Whilst the development and residential markets look bleak, the farmland market looks much brighter

The residential market from a Banbury prospective started to really feel the cool winds of this property recession blow in during last December. The climate remained cool - but no worse - until around April and even in February some, including myself, thought that it may all blow over by late summer. However, since then just about every week has seen another negative story; another bank has realised it is more exposed to the US sub-prime crisis than it first thought, or another national developer has had to lay off half its staff…

It feels like around May when everyone grasped the fact that the situation is quite serious and not about to go away. Only then did we see developers, usually very hungry for the very limited number of available opportunities, appreciate that there were fast becoming more opportunities than buyers.

There are a range of figures and statistics regularly quoted in the press, all painting a pretty gloomy picture: Nationwide’s figures at the end of June show that house prices are 6.3% down on last June, but still 4% up on June 2006. The Land Registry figures are less gloomy, probably due to the time lag of the data. The Bank of England even back in April were reporting that property loans over £40,000 were down 49% on April 07 figures. The web portal Rightmove currently shows an average of 75 homes/agent although only 5/month/agent are selling.

Out of this doom and gloom a small number of deals are being agreed; probably at values that reflect where people think the market may bottom out. It is difficult to persuade a buyer to purchase a property at today’s values when all the advice is that this will get cheaper. But discounting the property to next year’s anticipated value – probably 15-20% off last year’s peak offers a sensible opportunity for buyers.

When the bounce comes – and it will, make no mistake, it is likely to happen very quickly. Most people will miss the bottom. Remember, before all of this, there was already had a housing shortage; the major developers won’t be able to turn the supply tap of new houses back on straight away and there are a large number of tenants in rented accommodation waiting for the right time to buy. Vendors are unlikely to be in such a hurry to sell if there are signs that values are on the increase again.

There are also a number of vultures circling, looking to see who is the most desperate to sell and just how much they can get knocked off the price. Some vendors are taking the lower offers and some are sitting tight planning to ride the storm possibly letting the property out if applicable. There are certainly some attractive opportunities available for purchasers with cash.

Enough doom and gloom.

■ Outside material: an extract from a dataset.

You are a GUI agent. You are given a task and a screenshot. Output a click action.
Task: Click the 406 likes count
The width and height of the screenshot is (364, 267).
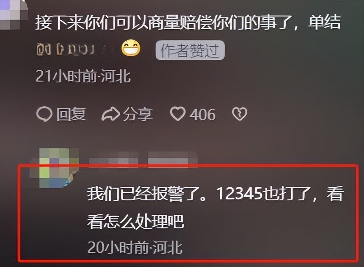click(x=203, y=115)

Let's look at the farmland market. Bare arable land that we were selling at £2,500 per acre just three years ago was probably worth £5,000 per acre 6 months ago and is now probably £6,000 per acre today. Some is even making £7-8,000 per acre. Lifestyle buyers seems to have throttled back but investors and farmers – probably driven by the better outlook for agriculture, have picked up the baton. Very recently there has been some apprehension about grain prices which have slipped back from £150 to £120 per tonne while fertilizer and fuel prices remain at record levels. We don’t expect values to continue to rise as they have been, but lack of supply is likely to keep prices high. The number of prime residential farms available is still significantly outnumbered by the number of buyers.